Today is the birthday of Mack Gordon (1904 – 1959), songwriter and lyricist. Soon after Mack was born in Warsaw, Poland in 1904, his family emigrated to America and he grew up in Brooklyn, New York. He and his songwriting partner, Harry Warren, wrote ‘At Last’ — Etta James’s signature version is the finest — and also ‘Chattanooga Choo Choo’. Check out these brilliant lyrics:

You leave the Pennsylvania station ’bout a quarter to four / Read a magazine and then you’re in Baltimore / Dinner in the diner, nothin’ could be finer / Than to eat your ham and eggs in Carolina / When you hear the whistle blowin’ eight to the bar / Then you know that Tennessee is not very far / Shovel all the coal in, gotta keep it rollin’ / Whoo whoo, Chattanooga, there you are!

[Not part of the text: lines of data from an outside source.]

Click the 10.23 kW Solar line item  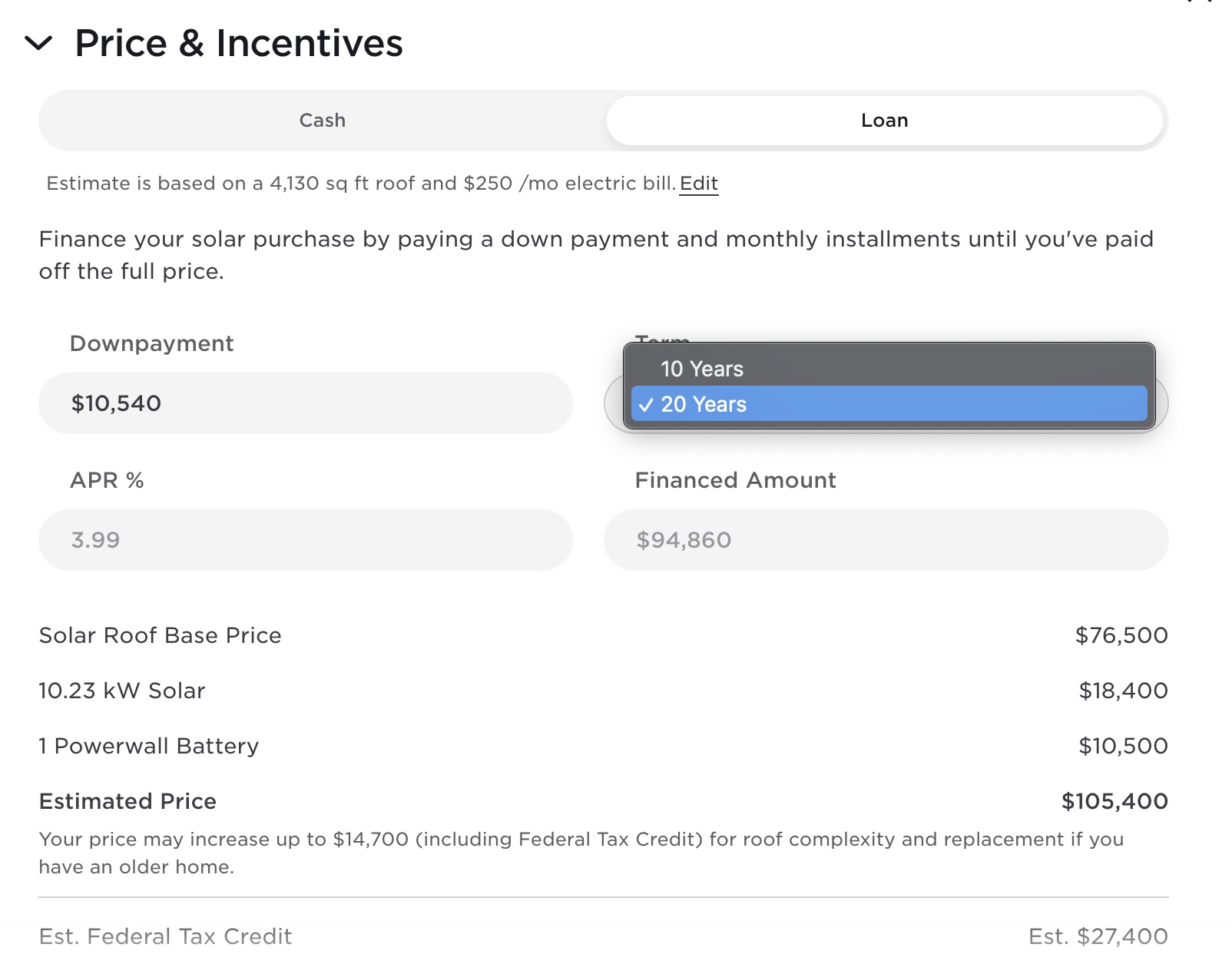(121, 690)
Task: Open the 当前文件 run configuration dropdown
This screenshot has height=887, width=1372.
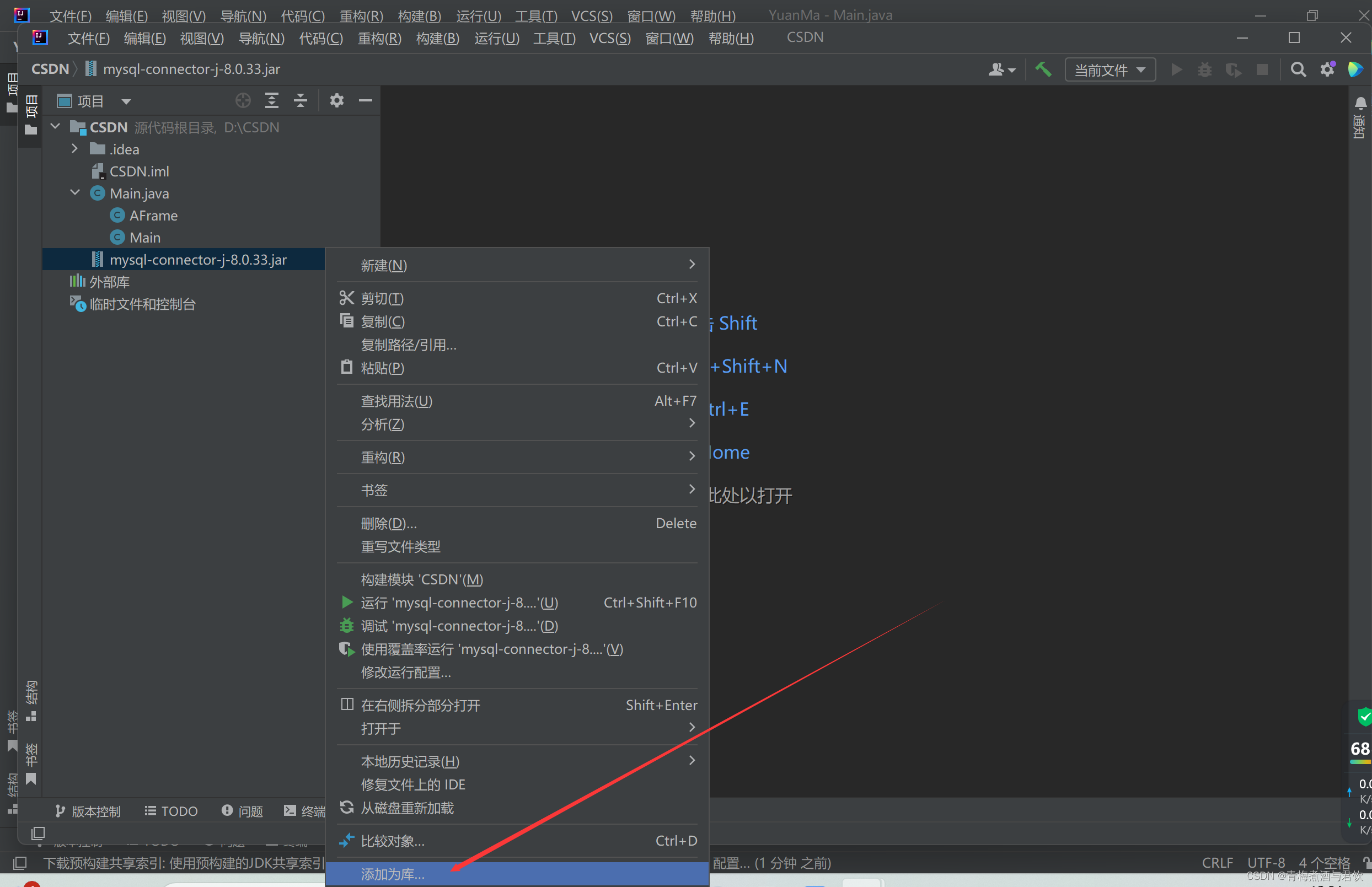Action: click(x=1109, y=69)
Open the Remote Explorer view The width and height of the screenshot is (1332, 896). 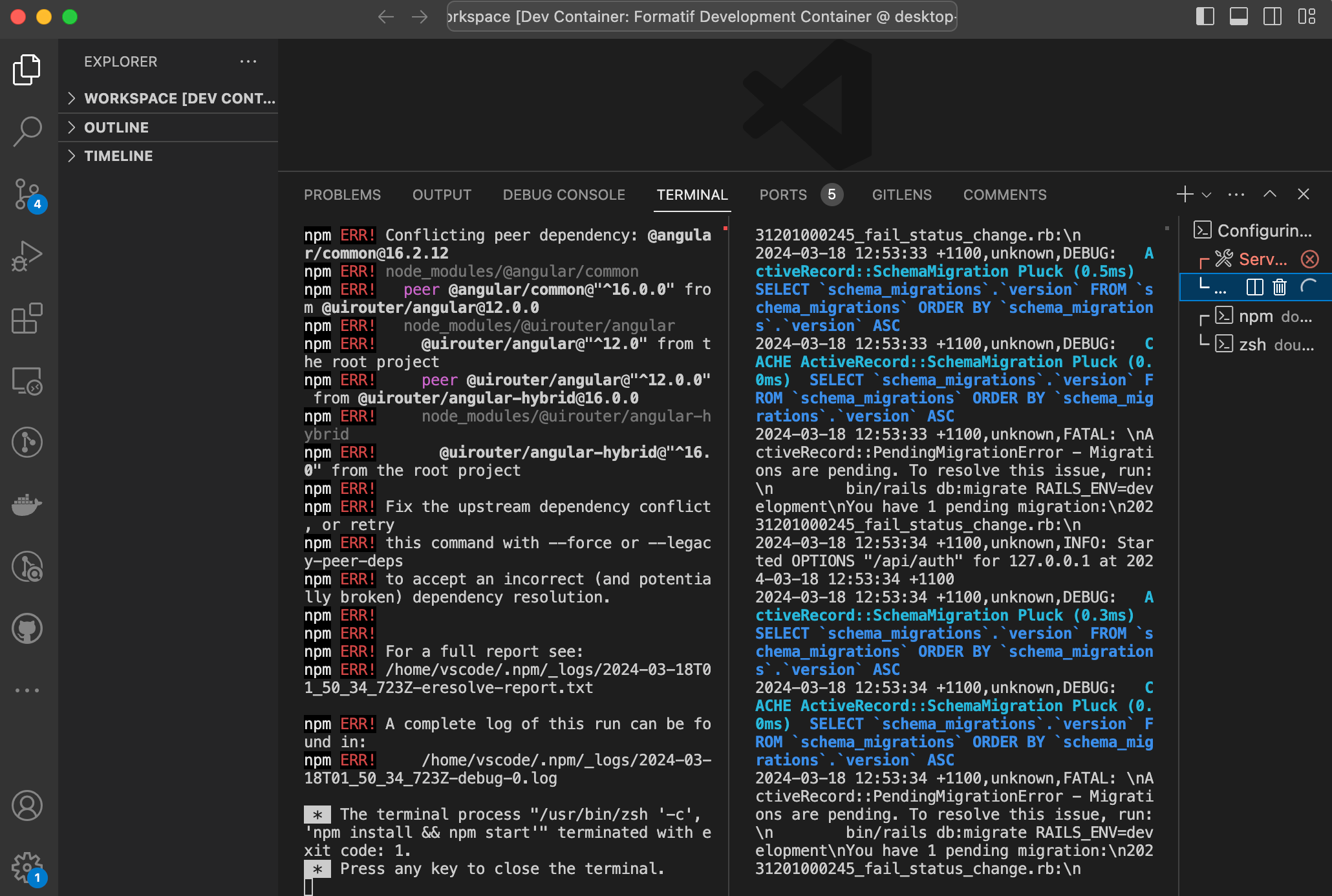coord(27,381)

The melody that goes with this verse part of the song is really catchy. Listen to Glenn Miller’s wonderful arrangement of Chattanooga Choo Choo (from the 1941 film “Sun Valley Serenade”) which features the voices of Tex Beneke, Paula Kelly, and The Modernaires. It was the first record to sell more than one million copies and Glenn Miller was presented with a gold record at CBS Playhouse in New York City in 1942.